The Fear encompasses all that goes with trying to entertain small people for an entire 6+ weeks. From the infinite piles of laundry, to the arguments over who sat where last, I felt it was about time it was given a name.
Holiday Blues makes it sound morose and quiet, which it is anything but. It’s high octane and bloody loud.
Schools Out for Summer whilst it’s an epic song, makes it sound thrilling and exciting. Where in actual fact, particularly if it’s raining, its boring and quite frankly a bit beige.
Summer vibes perhaps? That wonderful warm, sun kissed feeling, feet up with a perfectly chilled glass of Rose in hand, watching the world go by. I bet you can practically taste it. But hold up, you need to fix the soggy, and now unfixable but oh so cute Fairy House, whilst chasing a wasp colony that appears to descend from nowhere, just as you sit down. Then the sun goes in, and a small person kicks your now warm wine over en route to tell you why punching their sibling was a justifiable action. Then you remember why, summer holidays can be, well, a bit shit.
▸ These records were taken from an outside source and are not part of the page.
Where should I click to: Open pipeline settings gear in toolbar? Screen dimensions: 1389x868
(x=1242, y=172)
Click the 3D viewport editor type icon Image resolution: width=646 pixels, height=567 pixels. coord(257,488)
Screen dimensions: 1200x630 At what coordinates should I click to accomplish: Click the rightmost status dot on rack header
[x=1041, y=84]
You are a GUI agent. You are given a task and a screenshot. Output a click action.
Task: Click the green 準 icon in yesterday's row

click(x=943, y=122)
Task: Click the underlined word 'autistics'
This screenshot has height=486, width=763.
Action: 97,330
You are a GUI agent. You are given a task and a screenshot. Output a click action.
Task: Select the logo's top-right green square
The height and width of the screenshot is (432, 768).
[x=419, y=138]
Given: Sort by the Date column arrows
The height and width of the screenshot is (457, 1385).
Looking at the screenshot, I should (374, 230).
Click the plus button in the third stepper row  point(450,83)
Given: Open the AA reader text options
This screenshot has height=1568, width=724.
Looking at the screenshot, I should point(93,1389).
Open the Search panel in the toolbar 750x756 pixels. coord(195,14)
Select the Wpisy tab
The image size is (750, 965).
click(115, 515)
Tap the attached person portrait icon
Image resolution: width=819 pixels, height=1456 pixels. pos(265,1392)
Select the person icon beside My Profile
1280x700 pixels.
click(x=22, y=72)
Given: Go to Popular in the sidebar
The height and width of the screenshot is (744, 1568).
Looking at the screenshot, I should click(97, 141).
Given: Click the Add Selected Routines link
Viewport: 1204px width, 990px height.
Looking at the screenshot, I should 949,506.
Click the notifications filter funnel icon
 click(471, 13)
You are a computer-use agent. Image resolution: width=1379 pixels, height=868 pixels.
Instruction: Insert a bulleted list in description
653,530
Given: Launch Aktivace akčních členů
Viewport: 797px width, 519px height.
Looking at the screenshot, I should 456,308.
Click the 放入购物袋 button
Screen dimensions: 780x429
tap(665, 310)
Whilst we have successfully managed to make it towards our 4th week, it has not been without some epic fighting, both physically and mentally. My usual enjoyment of being with my tribe, some how evaporates upon getting in the car on the last day of term. By the time we are paying homage to Maccy D’s en route home, The Summer Holiday Fear is full on established.
The Summer Holiday Fear
I can’t decide if it is just because of the impending month(s) ahead of us, or there is a more to it than just The Fear? I think it is a genuine dread of consistently being a responsible adult. This is not something that comes naturally to me. In my opinion, we have too many years ahead of us where being responsible is the only choice. Therefore I am rebelling. There are no reasons I can see that require me to be an actual bonafide adult in the foreseeable future. I potentially need to put my glasses on, look a little closer, as Im sure there are many a reason. But, we’ve made it 9 years in on the Mummy front, and survived! Tell me I’m not the only one winging it?
Pink Hair, Don’t Care
As I am sure is the case in every family, we have our little Summer Holiday traditions, like the aforementioned McDonalds on the last day of term. One of our favourites, and the rebel in me loves, is the girls and I having pink hair. This began a few years ago, when we were in Spain and I had bought a pink shampoo and conditioner in duty free. It was literally the most fun, so has become a deep rooted girly pamper, and a quiet interval from The Fear.
As The Hubs works at home through the summer, he isnt with us by rule for very long. So pink hair, don’t care was absolutely no problem, when it is only Team Twiglet and I, in a country where we are just a face in a sea of many. As our summer holidays have taken a different format this year, we are on more of a staycay than a vacay. But, as all responsible (cough cough) mothers would do, I found a solution to our predicament.
I left the rule book by the door, and we did what we do best. We popped into Terence Paul and watched the magic happen. It was absolutely the most fun we have had in ages. The girls are so proud of their pink hair, as am I!
Much to my disappointment, Thing 2 wasn’t so keen on having pink hair, but I will work on him.
For now at least 3/4 of Team Twiglet have pink hair, and guess what, WE DON’T CARE!